§ **The task**
Retype all the data word for word.

§ **Records for this task**
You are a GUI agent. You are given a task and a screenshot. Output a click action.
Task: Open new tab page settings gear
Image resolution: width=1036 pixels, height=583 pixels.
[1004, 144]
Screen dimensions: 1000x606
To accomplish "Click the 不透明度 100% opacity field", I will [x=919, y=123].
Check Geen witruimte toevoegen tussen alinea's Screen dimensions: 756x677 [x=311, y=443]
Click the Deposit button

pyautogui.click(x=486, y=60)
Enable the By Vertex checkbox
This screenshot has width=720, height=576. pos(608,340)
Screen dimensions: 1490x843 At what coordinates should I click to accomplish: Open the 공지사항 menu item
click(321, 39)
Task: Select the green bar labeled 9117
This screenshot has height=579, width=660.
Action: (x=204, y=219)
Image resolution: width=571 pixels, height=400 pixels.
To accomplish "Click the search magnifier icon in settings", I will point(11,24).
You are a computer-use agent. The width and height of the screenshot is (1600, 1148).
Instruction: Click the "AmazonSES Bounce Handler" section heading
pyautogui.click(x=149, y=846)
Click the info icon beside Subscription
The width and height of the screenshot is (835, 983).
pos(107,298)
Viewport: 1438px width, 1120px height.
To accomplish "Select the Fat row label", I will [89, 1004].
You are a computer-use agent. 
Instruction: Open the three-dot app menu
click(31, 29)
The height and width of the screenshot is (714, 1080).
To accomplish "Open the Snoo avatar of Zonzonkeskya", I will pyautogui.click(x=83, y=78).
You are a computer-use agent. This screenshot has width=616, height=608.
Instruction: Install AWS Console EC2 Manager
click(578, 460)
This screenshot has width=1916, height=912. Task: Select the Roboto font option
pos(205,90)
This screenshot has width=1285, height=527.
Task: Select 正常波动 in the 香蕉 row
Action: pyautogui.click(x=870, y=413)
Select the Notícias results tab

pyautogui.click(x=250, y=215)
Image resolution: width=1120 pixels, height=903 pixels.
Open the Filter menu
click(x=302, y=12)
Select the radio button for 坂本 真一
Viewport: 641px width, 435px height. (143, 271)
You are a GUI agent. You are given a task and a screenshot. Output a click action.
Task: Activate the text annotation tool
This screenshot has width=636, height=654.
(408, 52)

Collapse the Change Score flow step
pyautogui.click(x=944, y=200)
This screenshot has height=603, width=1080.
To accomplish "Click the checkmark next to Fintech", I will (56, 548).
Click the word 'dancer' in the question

§ **Task answer**
You are a GUI agent. You are given a task and a screenshot. Output a click action.
Task: Open new tab page settings gear
Image resolution: width=1036 pixels, height=583 pixels.
[1004, 144]
Screen dimensions: 1000x606
To accomplish "Click the 不透明度 100% opacity field", I will [x=919, y=123].
Check Geen witruimte toevoegen tussen alinea's Screen dimensions: 756x677 [x=311, y=443]
Click the Deposit button

pyautogui.click(x=486, y=60)
Enable the By Vertex checkbox
This screenshot has width=720, height=576. pos(608,340)
Screen dimensions: 1490x843 At what coordinates should I click to accomplish: Open the 공지사항 menu item
click(321, 39)
Task: Select the green bar labeled 9117
This screenshot has height=579, width=660.
Action: (x=204, y=219)
Image resolution: width=571 pixels, height=400 pixels.
To accomplish "Click the search magnifier icon in settings", I will point(11,24).
You are a computer-use agent. The width and height of the screenshot is (1600, 1148).
Instruction: Click the "AmazonSES Bounce Handler" section heading
pyautogui.click(x=149, y=846)
Click the info icon beside Subscription
The width and height of the screenshot is (835, 983).
pos(107,298)
Viewport: 1438px width, 1120px height.
To accomplish "Select the Fat row label", I will [89, 1004].
You are a computer-use agent. 
Instruction: Open the three-dot app menu
click(31, 29)
The height and width of the screenshot is (714, 1080).
To accomplish "Open the Snoo avatar of Zonzonkeskya", I will pyautogui.click(x=83, y=78).
You are a computer-use agent. This screenshot has width=616, height=608.
Instruction: Install AWS Console EC2 Manager
click(578, 460)
This screenshot has width=1916, height=912. Task: Select the Roboto font option
pos(205,90)
This screenshot has width=1285, height=527.
Task: Select 正常波动 in the 香蕉 row
Action: pyautogui.click(x=870, y=413)
Select the Notícias results tab

pyautogui.click(x=250, y=215)
Image resolution: width=1120 pixels, height=903 pixels.
Open the Filter menu
click(x=302, y=12)
Select the radio button for 坂本 真一
Viewport: 641px width, 435px height. (143, 271)
You are a GUI agent. You are given a task and a screenshot. Output a click action.
Task: Activate the text annotation tool
This screenshot has width=636, height=654.
(408, 52)

Collapse the Change Score flow step
pyautogui.click(x=944, y=200)
This screenshot has height=603, width=1080.
To accomplish "Click the checkmark next to Fintech", I will (56, 548).
Click the word 'dancer' in the question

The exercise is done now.